El mecanismo es simple: el gobierno emite bonos, el banco central los compra con dinero recién creado, ese dinero expande la oferta monetaria y erosiona el poder adquisitivo de cada billete que ya existía. El ciudadano no recibe una factura, simplemente recibe precios más altos en el supermercado meses después, sin entender bien por qué. Nadie le preguntó. Nadie le avisó. Así funciona el impuesto invisible.

La guerra se pagó, aunque nadie firmó el cheque conscientemente.

Bitcoin no tiene banco central. No puede emitirse por decreto. Su protocolo es indiferente a las necesidades de financiamiento de cualquier Estado: el código seguirá inmutable ante cualquier conflicto bélico, y jamás existirán más de 21 millones de unidades en circulación. Eso no es una promesa política, es matemática pura.

En un estándar Bitcoin, financiar una guerra tendría que hacerse de la única forma políticamente honesta: cobrándole el costo real a la población de manera explícita. Subiendo impuestos. Emitiendo deuda que el mercado libre puede rechazar, donde cada decisión bélica tendría que justificarse frente a ciudadanos que saben exactamente cuánto les va a costar, lo que cambia el cálculo por completo.

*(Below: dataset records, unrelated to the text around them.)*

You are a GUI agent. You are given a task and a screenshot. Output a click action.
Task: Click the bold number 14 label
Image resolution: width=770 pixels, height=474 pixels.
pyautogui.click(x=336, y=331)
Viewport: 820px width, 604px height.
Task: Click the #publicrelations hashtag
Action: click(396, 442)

Una guerra que no puede financiarse invisiblemente es una guerra que tiene que ganarse en el debate público antes de ganarse en el campo. No porque la gente sea pacifista por naturaleza, sino porque no quiere pagar facturas que entiende. La diferencia parece sutil, pero no lo es.

Bitcoin no elimina los conflictos, pero sí hace algo concreto: le devuelve al dinero su función de termómetro honesto. Si un movimiento bélico es necesario, que los que lo promueven convenzan a la sociedad de pagarlo con ojos abiertos. En un estándar Bitcoin, ninguna guerra puede disfrazarse de inflación.

Esto no es una garantía de paz, es un límite que hoy no existe y, cuando hablamos de guerras, los límites importan.